REPUBLIKA.CO.ID, BADUNG -- Pemerintah Indonesia bersama Badan Pangan dan Pertanian PBB (FAO) mengajak masyarakat untuk berhati-hati dalam menggunakan antimikroba untuk mencegah resistensi antimikroba (AMR) yang disebabkan oleh penggunaan yang tidak tepat.
Antimikroba meliputi antibakteri atau antibiotik, antivirus, antijamur yang merupakan obat untuk mencegah dan mengobati infeksi mikroorganisme patogen pada manusia, hewan, dan tumbuhan. "Sekitar 700 ribu kematian manusia setiap tahun memiliki keterkaitan dengan AMR. AMR disebut sebagai 'pandemi tersembunyi' yang berdampak pada kesehatan hewan dan manusia," ujar Kepala Perwakilan FAO di Indonesia dan Timor Leste Rajendra Aryal saat acara puncak Pekan Kesadaran Antimikroba Sedunia 2021 di Nusa Dua, Kabupaten Badung, Bali, Rabu (24/11).
Ia mengatakan, AMR tengah meningkat pada level yang mengkhawatirkan di berbagai belahan dunia. Kondisi itu mengancam kemampuan manusia untuk dapat mengobati penyakit menular umum seperti pneumonia dan tuberculosis.

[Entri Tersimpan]
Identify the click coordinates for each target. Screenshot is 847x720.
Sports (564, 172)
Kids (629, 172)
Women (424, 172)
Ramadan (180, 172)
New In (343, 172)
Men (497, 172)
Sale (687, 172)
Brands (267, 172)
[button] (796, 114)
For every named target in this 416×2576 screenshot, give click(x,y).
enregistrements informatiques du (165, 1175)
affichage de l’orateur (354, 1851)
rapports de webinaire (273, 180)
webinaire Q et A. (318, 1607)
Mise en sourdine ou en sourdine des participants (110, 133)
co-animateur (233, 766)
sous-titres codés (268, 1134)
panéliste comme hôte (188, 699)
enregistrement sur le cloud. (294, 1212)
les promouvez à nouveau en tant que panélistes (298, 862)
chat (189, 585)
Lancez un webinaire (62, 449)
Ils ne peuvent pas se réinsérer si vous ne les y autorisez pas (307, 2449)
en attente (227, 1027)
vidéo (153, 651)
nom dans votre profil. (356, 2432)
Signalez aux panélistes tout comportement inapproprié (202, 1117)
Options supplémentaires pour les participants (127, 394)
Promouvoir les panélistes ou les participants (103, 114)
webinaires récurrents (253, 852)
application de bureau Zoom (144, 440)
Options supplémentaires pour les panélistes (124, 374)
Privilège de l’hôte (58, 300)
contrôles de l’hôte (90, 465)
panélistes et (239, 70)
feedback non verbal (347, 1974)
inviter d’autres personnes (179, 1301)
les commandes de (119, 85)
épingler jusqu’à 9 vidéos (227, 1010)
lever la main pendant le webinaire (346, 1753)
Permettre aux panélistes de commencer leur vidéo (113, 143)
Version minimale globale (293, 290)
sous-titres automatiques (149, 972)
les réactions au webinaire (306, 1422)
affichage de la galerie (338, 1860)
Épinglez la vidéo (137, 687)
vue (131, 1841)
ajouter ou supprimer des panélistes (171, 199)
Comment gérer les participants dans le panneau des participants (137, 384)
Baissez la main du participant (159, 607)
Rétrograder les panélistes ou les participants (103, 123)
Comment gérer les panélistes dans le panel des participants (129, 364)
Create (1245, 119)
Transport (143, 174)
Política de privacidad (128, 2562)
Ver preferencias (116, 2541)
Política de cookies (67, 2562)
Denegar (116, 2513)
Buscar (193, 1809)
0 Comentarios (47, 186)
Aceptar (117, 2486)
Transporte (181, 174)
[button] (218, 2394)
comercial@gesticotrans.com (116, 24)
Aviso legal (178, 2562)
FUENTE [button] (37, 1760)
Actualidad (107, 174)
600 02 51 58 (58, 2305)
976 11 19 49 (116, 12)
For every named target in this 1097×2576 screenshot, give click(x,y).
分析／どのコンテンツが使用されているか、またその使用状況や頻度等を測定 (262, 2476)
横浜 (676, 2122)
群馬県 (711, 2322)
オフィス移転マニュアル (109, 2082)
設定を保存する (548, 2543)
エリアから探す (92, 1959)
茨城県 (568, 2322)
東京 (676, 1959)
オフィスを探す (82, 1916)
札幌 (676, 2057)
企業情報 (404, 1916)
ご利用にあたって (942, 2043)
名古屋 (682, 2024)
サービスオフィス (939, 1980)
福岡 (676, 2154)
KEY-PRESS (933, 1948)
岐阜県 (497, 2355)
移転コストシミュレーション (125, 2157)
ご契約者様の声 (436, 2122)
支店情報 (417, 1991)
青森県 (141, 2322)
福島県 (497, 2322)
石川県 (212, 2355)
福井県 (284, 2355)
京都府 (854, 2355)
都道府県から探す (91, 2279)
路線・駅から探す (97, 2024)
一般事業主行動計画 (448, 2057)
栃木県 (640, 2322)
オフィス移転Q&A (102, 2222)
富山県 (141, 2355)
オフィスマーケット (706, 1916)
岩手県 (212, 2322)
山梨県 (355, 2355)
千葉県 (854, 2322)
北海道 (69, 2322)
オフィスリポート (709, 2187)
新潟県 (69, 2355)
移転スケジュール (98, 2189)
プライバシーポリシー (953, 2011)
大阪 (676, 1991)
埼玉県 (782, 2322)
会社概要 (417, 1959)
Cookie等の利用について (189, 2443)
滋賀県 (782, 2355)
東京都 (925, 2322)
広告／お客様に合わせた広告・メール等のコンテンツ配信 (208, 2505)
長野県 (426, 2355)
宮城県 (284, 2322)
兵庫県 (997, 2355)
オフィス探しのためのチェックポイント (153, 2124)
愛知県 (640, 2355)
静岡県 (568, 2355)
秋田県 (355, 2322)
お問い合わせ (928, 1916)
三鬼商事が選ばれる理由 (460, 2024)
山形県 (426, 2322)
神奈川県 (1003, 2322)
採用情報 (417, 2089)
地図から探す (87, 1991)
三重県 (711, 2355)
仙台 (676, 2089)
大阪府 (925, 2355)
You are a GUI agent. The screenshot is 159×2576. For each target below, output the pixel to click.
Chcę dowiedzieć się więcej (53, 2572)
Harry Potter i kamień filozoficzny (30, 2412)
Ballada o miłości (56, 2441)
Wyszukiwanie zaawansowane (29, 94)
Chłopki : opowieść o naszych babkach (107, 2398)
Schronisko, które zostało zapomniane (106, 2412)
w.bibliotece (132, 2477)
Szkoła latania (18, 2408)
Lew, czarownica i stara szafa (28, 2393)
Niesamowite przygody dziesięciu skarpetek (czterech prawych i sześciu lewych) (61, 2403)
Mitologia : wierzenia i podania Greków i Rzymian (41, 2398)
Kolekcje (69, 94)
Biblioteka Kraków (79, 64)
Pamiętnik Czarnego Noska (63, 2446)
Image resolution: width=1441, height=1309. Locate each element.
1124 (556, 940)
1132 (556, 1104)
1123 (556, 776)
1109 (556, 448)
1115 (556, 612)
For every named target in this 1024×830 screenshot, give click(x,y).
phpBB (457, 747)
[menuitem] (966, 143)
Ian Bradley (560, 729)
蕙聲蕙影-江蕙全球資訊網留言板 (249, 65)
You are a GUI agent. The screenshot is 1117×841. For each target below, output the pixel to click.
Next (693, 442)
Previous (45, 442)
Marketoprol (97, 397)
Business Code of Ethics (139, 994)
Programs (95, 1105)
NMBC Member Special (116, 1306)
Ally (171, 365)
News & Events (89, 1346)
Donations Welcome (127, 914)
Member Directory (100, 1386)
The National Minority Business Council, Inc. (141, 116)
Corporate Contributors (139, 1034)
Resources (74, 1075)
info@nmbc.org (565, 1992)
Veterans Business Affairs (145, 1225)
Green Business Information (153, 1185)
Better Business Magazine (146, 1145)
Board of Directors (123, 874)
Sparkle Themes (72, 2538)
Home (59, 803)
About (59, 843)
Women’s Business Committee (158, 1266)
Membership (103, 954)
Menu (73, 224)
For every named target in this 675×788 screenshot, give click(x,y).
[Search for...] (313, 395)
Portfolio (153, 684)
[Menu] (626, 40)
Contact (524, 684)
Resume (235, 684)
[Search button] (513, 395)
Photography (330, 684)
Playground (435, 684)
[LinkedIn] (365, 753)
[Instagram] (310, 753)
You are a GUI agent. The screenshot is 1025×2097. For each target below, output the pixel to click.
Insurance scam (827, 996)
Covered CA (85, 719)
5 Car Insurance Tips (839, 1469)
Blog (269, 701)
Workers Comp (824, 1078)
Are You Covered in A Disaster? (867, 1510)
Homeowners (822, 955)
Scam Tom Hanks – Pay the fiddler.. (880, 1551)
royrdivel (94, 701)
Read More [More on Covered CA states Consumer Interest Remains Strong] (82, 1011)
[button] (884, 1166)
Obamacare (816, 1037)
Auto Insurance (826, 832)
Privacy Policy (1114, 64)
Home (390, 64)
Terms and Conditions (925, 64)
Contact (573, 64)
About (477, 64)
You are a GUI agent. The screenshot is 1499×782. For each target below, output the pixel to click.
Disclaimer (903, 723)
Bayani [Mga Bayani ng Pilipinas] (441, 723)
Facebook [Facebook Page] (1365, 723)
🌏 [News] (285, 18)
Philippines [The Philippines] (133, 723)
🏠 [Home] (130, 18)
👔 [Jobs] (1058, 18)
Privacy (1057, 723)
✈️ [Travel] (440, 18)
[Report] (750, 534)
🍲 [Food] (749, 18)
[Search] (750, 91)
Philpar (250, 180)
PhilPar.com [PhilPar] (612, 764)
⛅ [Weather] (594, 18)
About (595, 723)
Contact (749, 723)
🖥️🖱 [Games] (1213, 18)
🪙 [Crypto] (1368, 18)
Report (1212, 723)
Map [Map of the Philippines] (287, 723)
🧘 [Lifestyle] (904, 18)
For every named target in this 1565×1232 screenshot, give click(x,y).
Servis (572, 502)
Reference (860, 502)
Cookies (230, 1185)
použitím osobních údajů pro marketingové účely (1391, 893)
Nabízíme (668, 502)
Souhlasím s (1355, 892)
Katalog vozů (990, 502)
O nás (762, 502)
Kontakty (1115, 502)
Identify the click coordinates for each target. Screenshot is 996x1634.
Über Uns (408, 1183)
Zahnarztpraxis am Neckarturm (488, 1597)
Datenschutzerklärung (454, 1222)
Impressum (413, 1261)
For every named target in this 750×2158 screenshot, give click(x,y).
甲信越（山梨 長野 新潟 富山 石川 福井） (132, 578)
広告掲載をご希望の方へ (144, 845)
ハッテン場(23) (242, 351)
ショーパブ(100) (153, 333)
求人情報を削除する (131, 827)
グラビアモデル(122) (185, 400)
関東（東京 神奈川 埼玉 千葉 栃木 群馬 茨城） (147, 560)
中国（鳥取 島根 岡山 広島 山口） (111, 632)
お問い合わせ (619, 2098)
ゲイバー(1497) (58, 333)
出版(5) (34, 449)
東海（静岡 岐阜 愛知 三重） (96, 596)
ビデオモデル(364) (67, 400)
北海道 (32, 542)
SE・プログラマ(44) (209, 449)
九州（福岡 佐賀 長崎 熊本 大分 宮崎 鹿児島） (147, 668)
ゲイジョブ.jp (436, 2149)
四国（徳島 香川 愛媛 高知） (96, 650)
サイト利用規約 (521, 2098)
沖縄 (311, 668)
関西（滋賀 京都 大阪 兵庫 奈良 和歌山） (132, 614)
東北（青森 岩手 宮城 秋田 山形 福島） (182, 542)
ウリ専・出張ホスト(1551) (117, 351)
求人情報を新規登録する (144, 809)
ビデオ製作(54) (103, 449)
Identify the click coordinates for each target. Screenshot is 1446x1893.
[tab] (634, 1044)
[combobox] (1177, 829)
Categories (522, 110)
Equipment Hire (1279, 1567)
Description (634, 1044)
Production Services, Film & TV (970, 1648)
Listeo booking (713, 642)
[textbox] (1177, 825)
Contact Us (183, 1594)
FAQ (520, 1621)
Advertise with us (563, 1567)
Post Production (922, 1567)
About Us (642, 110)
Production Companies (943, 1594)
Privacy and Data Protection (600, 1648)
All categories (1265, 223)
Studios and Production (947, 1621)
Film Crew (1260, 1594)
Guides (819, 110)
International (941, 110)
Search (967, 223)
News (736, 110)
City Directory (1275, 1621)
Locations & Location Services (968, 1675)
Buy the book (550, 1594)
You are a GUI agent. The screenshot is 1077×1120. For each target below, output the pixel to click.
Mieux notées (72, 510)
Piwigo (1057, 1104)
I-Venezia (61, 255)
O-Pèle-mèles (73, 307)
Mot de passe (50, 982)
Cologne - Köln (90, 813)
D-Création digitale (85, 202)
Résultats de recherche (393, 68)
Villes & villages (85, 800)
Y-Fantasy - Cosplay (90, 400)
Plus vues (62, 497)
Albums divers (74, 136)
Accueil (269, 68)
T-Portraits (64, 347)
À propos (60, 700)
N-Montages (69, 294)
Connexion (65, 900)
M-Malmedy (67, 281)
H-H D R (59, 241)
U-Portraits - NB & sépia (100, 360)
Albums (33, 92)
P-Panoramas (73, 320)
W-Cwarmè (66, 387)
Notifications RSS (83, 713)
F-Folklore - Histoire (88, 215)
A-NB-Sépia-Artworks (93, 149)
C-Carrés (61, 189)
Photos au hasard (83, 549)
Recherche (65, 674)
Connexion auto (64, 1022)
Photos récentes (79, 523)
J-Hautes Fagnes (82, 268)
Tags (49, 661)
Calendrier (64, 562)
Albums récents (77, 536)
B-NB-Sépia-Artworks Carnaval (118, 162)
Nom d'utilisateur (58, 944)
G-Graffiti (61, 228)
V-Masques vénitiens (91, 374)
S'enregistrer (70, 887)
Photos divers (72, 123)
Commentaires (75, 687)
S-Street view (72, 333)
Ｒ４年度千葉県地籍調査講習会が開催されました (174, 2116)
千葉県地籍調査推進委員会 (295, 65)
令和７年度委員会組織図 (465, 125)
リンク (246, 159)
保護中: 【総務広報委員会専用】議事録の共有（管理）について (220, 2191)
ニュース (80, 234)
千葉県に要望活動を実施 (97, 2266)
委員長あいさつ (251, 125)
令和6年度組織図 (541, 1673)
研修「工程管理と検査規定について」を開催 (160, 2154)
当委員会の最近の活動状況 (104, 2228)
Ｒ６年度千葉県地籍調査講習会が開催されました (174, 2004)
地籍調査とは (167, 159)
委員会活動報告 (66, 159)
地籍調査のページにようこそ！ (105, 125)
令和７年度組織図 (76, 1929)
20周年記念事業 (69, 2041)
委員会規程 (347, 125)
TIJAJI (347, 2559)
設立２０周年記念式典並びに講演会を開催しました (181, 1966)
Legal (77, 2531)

* **Perintah Kerja 1**
Menurut teks tentang resistensi antimikroba, berapa kira-kira jumlah kematian manusia setiap tahun yang berkaitan dengan AMR?
* **Perintah Kerja 2**
Tolong ganti "hewan" dengan "ternak" pada bagian teks tentang resistensi antimikroba dari "REPUBLIKA.CO.ID, BADUNG -- Pemerintah" sampai "Bali, Rabu (24/11).", lalu tuliskan bagian itu.

* **Kolom Jawaban 1**
Sekitar 700 ribu kematian setiap tahun.

* **Kolom Jawaban 2**
REPUBLIKA.CO.ID, BADUNG -- Pemerintah Indonesia bersama Badan Pangan dan Pertanian PBB (FAO) mengajak masyarakat untuk berhati-hati dalam menggunakan antimikroba untuk mencegah resistensi antimikroba (AMR) yang disebabkan oleh penggunaan yang tidak tepat.
Antimikroba meliputi antibakteri atau antibiotik, antivirus, antijamur yang merupakan obat untuk mencegah dan mengobati infeksi mikroorganisme patogen pada manusia, ternak, dan tumbuhan. "Sekitar 700 ribu kematian manusia setiap tahun memiliki keterkaitan dengan AMR. AMR disebut sebagai 'pandemi tersembunyi' yang berdampak pada kesehatan ternak dan manusia," ujar Kepala Perwakilan FAO di Indonesia dan Timor Leste Rajendra Aryal saat acara puncak Pekan Kesadaran Antimikroba Sedunia 2021 di Nusa Dua, Kabupaten Badung, Bali, Rabu (24/11).